• [WHAT NEEDS TO BE DONE]:
Quote word for word the part of the records that opens with the line containing "Click the Destino map pin icon" and runs to the end of the records, including both ends.

------------------------

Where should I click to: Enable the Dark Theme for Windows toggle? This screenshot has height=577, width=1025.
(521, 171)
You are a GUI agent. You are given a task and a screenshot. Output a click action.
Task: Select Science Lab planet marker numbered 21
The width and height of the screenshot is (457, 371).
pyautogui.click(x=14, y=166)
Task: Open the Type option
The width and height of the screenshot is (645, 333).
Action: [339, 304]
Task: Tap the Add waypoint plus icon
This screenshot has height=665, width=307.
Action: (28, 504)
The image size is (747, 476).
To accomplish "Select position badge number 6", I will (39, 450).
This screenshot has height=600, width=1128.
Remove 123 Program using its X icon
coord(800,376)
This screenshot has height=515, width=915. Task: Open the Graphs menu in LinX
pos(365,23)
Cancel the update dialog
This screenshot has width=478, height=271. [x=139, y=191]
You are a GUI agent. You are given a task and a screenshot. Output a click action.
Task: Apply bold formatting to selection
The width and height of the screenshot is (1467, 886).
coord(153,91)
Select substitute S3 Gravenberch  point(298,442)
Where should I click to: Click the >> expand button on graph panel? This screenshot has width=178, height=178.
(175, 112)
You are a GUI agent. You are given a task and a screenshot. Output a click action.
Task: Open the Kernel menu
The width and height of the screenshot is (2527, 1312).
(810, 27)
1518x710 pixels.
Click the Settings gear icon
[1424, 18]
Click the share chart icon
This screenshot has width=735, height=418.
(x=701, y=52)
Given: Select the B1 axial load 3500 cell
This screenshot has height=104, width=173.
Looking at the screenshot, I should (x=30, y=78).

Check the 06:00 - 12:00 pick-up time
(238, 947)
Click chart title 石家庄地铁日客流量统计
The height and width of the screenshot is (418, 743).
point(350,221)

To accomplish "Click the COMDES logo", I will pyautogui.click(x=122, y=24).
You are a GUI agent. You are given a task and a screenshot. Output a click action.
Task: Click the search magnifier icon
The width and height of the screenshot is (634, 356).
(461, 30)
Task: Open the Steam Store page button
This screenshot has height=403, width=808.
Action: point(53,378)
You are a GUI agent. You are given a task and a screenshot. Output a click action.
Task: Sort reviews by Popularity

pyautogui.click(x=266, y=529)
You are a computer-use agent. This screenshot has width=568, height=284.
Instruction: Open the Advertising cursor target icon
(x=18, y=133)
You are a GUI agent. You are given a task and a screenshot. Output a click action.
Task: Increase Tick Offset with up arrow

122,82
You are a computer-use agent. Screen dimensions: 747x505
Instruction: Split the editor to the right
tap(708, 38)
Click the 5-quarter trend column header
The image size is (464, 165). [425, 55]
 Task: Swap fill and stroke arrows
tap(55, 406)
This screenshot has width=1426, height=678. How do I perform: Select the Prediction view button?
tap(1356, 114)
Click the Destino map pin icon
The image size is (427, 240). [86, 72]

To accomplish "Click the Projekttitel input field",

------------------------

• [THE SOLUTION]:
Click the Destino map pin icon
The image size is (427, 240). [86, 72]

To accomplish "Click the Projekttitel input field",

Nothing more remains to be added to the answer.